Exercise goal
Please reproduce the data in its entirety, word for word.

(Saved data entries)
===

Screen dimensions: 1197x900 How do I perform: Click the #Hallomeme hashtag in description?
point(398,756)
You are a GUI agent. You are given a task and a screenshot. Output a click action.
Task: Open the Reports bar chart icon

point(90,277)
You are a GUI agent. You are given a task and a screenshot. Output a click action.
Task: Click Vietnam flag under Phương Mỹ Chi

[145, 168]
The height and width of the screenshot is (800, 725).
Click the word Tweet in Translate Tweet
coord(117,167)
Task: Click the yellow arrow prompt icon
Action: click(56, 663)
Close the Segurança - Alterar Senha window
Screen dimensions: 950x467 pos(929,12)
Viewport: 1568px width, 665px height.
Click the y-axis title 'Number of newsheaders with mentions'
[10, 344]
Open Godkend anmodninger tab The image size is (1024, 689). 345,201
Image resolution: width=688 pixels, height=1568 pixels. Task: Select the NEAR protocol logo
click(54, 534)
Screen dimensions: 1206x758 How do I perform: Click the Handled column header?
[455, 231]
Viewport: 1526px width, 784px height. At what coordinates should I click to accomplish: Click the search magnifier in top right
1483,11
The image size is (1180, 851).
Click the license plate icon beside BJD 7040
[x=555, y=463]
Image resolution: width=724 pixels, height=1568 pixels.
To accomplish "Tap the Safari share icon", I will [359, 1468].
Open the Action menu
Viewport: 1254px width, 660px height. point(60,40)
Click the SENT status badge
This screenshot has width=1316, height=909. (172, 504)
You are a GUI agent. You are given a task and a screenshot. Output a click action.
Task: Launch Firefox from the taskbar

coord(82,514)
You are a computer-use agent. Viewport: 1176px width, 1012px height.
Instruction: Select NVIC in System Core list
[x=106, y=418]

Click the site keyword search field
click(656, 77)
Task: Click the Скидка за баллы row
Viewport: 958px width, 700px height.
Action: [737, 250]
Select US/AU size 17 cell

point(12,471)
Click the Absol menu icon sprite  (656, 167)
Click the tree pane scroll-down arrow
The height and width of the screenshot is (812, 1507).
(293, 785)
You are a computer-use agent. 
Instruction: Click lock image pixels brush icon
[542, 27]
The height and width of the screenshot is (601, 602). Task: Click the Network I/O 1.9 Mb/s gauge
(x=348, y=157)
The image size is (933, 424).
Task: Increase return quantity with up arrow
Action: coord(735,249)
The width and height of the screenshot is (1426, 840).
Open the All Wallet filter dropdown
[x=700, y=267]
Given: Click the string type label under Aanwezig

===

Output of the exercise
Screen dimensions: 1197x900 How do I perform: Click the #Hallomeme hashtag in description?
point(398,756)
You are a GUI agent. You are given a task and a screenshot. Output a click action.
Task: Open the Reports bar chart icon

point(90,277)
You are a GUI agent. You are given a task and a screenshot. Output a click action.
Task: Click Vietnam flag under Phương Mỹ Chi

[145, 168]
The height and width of the screenshot is (800, 725).
Click the word Tweet in Translate Tweet
coord(117,167)
Task: Click the yellow arrow prompt icon
Action: click(56, 663)
Close the Segurança - Alterar Senha window
Screen dimensions: 950x467 pos(929,12)
Viewport: 1568px width, 665px height.
Click the y-axis title 'Number of newsheaders with mentions'
[10, 344]
Open Godkend anmodninger tab The image size is (1024, 689). 345,201
Image resolution: width=688 pixels, height=1568 pixels. Task: Select the NEAR protocol logo
click(54, 534)
Screen dimensions: 1206x758 How do I perform: Click the Handled column header?
[455, 231]
Viewport: 1526px width, 784px height. At what coordinates should I click to accomplish: Click the search magnifier in top right
1483,11
The image size is (1180, 851).
Click the license plate icon beside BJD 7040
[x=555, y=463]
Image resolution: width=724 pixels, height=1568 pixels.
To accomplish "Tap the Safari share icon", I will [359, 1468].
Open the Action menu
Viewport: 1254px width, 660px height. point(60,40)
Click the SENT status badge
This screenshot has width=1316, height=909. (172, 504)
You are a GUI agent. You are given a task and a screenshot. Output a click action.
Task: Launch Firefox from the taskbar

coord(82,514)
You are a computer-use agent. Viewport: 1176px width, 1012px height.
Instruction: Select NVIC in System Core list
[x=106, y=418]

Click the site keyword search field
click(656, 77)
Task: Click the Скидка за баллы row
Viewport: 958px width, 700px height.
Action: [737, 250]
Select US/AU size 17 cell

point(12,471)
Click the Absol menu icon sprite  (656, 167)
Click the tree pane scroll-down arrow
The height and width of the screenshot is (812, 1507).
(293, 785)
You are a computer-use agent. 
Instruction: Click lock image pixels brush icon
[542, 27]
The height and width of the screenshot is (601, 602). Task: Click the Network I/O 1.9 Mb/s gauge
(x=348, y=157)
The image size is (933, 424).
Task: Increase return quantity with up arrow
Action: coord(735,249)
The width and height of the screenshot is (1426, 840).
Open the All Wallet filter dropdown
[x=700, y=267]
Given: Click the string type label under Aanwezig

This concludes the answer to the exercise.